Между тем немцы стремительно приближались. В соседних лесных деревнях объявились уже советские дезертиры и наши бабы судачили об этом не таясь. Надо было скорее уезжать в Москву, чтобы не попасть под оккупацию. Но это оказалось безнадежным: один за одним шли через Дровнино военные составы, пассажирских билетов не продавали. Параллельно железной дороге по Минскому шоссе непрерывными колоннами катили на Запад грузовики ЗИС с красноармейцами, с пушками на прицепах, с ящиками, крытыми брезентом. Обратных машин не было видно.

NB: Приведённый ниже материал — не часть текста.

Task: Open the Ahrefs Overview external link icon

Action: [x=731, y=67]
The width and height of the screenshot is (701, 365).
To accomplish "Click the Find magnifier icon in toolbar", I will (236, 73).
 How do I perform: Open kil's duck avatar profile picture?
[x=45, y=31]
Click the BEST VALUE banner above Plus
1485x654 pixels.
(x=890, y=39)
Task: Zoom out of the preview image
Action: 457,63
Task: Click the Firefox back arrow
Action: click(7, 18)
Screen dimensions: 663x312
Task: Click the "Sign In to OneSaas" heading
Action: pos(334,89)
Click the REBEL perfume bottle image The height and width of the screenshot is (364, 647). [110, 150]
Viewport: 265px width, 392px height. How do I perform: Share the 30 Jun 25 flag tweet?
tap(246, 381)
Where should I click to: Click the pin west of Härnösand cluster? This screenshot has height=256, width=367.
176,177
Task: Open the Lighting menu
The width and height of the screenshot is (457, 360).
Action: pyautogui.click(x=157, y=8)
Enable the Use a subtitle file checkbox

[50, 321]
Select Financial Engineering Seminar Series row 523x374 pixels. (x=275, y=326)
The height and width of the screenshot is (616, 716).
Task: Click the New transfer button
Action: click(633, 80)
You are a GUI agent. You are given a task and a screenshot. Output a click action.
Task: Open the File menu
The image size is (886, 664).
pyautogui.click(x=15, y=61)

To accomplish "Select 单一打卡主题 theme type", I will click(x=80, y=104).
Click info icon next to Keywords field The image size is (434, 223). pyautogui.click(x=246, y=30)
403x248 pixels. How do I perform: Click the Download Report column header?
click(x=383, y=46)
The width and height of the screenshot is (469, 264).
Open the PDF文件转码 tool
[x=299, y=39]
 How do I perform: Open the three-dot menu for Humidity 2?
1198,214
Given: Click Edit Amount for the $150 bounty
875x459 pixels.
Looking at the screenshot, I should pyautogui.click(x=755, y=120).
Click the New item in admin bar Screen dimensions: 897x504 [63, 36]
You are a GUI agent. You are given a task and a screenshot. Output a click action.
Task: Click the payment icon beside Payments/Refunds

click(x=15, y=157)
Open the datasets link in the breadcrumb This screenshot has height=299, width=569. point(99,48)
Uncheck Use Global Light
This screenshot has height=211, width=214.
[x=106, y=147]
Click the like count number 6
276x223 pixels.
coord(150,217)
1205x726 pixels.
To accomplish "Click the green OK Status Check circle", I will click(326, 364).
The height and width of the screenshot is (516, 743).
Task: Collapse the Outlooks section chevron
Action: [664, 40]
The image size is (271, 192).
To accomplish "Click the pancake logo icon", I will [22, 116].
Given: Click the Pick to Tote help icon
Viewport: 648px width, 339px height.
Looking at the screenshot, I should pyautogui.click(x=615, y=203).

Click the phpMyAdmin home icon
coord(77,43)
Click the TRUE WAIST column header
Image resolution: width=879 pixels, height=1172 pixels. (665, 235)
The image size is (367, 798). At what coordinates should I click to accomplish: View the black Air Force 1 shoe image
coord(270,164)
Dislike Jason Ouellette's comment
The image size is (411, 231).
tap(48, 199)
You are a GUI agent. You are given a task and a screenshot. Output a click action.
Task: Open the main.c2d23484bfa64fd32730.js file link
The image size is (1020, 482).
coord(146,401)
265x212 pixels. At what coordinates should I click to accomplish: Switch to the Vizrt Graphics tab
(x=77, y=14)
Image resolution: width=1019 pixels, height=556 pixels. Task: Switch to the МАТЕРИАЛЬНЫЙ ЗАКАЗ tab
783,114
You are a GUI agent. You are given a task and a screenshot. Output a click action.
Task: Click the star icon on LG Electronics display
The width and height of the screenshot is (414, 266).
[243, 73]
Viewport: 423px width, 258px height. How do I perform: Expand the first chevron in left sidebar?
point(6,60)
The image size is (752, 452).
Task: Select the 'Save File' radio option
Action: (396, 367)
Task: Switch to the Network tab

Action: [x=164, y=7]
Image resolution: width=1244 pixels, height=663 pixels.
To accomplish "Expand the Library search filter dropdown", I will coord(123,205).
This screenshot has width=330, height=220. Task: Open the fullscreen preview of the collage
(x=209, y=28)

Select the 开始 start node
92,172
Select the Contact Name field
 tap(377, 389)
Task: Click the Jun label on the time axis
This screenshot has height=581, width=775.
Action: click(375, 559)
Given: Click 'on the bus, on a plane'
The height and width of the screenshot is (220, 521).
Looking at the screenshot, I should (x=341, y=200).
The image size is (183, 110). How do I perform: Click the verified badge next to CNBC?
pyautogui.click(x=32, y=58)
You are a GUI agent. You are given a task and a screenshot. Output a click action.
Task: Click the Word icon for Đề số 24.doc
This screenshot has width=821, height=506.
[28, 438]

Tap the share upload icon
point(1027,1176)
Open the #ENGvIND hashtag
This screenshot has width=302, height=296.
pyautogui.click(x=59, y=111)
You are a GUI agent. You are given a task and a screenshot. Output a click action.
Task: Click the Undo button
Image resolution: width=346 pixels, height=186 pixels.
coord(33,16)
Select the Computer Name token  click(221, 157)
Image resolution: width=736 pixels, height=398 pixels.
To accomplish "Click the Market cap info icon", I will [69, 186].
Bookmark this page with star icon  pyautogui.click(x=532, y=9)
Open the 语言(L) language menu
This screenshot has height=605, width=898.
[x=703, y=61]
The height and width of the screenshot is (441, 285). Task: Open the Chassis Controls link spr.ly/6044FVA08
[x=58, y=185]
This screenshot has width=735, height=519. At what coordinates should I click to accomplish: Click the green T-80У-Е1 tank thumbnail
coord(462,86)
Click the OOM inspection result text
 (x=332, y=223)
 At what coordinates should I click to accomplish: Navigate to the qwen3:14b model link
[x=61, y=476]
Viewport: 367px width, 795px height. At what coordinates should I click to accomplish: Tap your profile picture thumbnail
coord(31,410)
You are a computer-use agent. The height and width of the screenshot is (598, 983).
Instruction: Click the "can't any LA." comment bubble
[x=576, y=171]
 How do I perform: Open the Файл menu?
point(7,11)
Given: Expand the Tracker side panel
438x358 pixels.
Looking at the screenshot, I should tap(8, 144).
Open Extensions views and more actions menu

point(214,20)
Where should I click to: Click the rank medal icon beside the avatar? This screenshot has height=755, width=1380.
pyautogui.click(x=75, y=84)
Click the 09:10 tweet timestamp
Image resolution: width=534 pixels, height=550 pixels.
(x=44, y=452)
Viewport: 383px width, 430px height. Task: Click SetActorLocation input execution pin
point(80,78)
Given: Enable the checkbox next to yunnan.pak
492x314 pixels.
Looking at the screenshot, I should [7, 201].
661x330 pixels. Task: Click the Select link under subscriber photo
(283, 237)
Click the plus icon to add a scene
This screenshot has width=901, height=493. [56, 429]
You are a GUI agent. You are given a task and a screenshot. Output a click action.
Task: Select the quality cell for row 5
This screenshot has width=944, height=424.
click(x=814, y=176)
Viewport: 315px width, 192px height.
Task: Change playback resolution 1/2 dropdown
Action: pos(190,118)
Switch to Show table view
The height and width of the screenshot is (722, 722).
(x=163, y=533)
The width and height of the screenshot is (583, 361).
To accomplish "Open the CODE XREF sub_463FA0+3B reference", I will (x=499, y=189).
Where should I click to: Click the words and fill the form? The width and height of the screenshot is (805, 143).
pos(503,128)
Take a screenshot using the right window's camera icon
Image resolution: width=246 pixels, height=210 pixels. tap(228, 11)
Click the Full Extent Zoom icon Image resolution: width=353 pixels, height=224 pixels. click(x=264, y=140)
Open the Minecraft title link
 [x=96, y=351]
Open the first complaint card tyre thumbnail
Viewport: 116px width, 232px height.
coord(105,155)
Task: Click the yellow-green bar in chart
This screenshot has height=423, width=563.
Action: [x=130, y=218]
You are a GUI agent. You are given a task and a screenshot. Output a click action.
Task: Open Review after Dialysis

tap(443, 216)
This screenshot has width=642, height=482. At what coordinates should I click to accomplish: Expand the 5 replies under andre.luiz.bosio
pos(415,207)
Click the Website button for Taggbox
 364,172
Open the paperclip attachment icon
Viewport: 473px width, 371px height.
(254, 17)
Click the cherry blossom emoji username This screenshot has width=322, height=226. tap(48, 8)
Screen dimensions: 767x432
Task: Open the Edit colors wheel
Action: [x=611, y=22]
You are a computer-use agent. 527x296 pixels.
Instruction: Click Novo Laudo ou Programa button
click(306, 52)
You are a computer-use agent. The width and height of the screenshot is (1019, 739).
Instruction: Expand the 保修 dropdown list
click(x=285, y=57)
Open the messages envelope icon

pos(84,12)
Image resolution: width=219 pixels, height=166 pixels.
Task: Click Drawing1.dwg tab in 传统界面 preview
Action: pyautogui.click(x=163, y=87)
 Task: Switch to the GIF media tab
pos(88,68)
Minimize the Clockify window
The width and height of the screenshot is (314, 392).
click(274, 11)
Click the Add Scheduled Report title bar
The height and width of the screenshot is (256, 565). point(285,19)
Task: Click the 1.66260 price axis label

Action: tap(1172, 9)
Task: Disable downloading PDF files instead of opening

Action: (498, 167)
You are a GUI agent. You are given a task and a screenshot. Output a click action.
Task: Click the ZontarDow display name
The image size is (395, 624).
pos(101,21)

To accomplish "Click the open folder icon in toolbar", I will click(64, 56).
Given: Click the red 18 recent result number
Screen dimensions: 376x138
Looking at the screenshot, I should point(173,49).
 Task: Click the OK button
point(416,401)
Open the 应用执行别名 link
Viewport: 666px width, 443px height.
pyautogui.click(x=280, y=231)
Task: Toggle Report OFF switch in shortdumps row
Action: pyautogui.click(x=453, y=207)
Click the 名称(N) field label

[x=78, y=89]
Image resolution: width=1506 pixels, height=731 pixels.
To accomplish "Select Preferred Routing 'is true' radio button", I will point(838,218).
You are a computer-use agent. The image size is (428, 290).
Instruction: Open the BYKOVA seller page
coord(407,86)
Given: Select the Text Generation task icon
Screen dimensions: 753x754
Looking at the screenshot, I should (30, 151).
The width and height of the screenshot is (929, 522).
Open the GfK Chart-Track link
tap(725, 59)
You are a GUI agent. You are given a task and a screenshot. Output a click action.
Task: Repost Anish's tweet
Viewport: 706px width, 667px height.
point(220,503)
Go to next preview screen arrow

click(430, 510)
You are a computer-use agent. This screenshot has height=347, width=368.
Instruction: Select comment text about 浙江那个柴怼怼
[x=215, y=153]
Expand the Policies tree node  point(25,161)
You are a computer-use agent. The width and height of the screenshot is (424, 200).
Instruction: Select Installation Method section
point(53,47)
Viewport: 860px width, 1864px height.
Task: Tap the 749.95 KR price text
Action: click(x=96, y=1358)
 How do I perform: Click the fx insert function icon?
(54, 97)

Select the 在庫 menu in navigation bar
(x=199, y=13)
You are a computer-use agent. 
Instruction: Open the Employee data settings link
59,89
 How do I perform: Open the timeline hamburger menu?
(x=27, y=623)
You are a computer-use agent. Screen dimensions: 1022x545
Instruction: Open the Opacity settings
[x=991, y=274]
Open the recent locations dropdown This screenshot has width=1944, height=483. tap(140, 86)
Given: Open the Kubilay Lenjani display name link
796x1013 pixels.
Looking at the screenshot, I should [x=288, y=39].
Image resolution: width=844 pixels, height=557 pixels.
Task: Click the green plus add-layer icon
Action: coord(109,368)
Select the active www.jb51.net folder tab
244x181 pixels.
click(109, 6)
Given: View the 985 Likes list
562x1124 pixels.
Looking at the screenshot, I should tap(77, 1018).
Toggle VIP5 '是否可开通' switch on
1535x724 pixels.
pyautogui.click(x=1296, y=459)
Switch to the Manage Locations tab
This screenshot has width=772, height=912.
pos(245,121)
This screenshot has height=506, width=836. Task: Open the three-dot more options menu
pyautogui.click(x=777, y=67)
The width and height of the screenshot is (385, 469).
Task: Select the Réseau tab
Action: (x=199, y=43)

Однажды утром из лесного тумана выполз и вполз в нашу деревню пехотный батальон. Красноармейцы немедленно завалились спать в домах и сараях, председатель выделил корову на зарез. Командир, правда, засомневался, получится ли с ней вовремя, но моя бабушка вызвалась разделать корову моментом. Кухня стала возле нашего дома и бабушка преобразилась; я снова увидел ее прежней, быстрой, ловкой; корова скоро уже варилась, бабушка несла домой награду — коровью голову.
— Выдай лошадь, председатель, да и мальчишку ездового. Верну, — сказал комбат.
— Верне-ешь? — засмеялся тот. — Лошадь дам конечно, а человека — как же? Я не хозяин. Кто если сам согласится?
Я замер. Бабушка сверкнула в мою сторону быстрыми черными глазками и проговорила:
— Вот он поедет.
Через полчаса я запрягал лошадь.
Батальон снова вполз в лес. Лошади тащили пушку, повозки со снарядами, патронами, с заболевшими. Остальные, включая командиров, шли сами. Огней не разводили. Пищу давали сухим пайком. Когда появлялись бомбардировщики, останавливались, замирали под деревьями, пережидая. Немцы летели всегда на большой высоте — бомбить Москву. Наших самолетов не появлялось.